====== DATASET EXTRACT ======
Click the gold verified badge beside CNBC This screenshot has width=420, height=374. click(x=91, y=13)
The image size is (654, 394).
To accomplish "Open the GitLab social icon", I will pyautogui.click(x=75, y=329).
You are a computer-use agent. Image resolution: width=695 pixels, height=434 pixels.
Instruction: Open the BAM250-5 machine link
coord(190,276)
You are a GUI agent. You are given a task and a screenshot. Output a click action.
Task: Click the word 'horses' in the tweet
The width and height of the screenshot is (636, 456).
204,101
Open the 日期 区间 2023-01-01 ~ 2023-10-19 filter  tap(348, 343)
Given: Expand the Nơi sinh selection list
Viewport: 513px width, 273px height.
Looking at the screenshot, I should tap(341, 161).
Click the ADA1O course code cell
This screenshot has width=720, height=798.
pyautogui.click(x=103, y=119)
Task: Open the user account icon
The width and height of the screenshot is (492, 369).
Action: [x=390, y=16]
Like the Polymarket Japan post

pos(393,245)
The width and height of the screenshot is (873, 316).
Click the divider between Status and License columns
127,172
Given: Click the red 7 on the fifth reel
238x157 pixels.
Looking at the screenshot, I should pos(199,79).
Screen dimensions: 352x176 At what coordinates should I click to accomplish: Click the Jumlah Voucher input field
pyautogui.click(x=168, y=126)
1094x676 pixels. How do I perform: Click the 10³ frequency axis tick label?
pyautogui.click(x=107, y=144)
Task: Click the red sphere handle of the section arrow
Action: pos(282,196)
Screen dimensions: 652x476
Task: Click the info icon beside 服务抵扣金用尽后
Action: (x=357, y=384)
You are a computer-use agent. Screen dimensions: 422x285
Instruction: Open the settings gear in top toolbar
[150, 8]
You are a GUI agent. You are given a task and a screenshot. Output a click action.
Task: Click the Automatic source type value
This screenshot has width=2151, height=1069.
======
THE REQUEST
Please turn the lines above into a JSON list of strings, one string per line, beginning with the line containing "Given: Click the red 7 on the fifth reel" and continuing through the last line. Leave out any blank lines.

EXERCISE RESPONSE
[
  "Given: Click the red 7 on the fifth reel",
  "238x157 pixels.",
  "Looking at the screenshot, I should pos(199,79).",
  "Screen dimensions: 352x176 At what coordinates should I click to accomplish: Click the Jumlah Voucher input field",
  "pyautogui.click(x=168, y=126)",
  "1094x676 pixels. How do I perform: Click the 10³ frequency axis tick label?",
  "pyautogui.click(x=107, y=144)",
  "Task: Click the red sphere handle of the section arrow",
  "Action: pos(282,196)",
  "Screen dimensions: 652x476",
  "Task: Click the info icon beside 服务抵扣金用尽后",
  "Action: (x=357, y=384)",
  "You are a computer-use agent. Screen dimensions: 422x285",
  "Instruction: Open the settings gear in top toolbar",
  "[150, 8]",
  "You are a GUI agent. You are given a task and a screenshot. Output a click action.",
  "Task: Click the Automatic source type value",
  "This screenshot has width=2151, height=1069."
]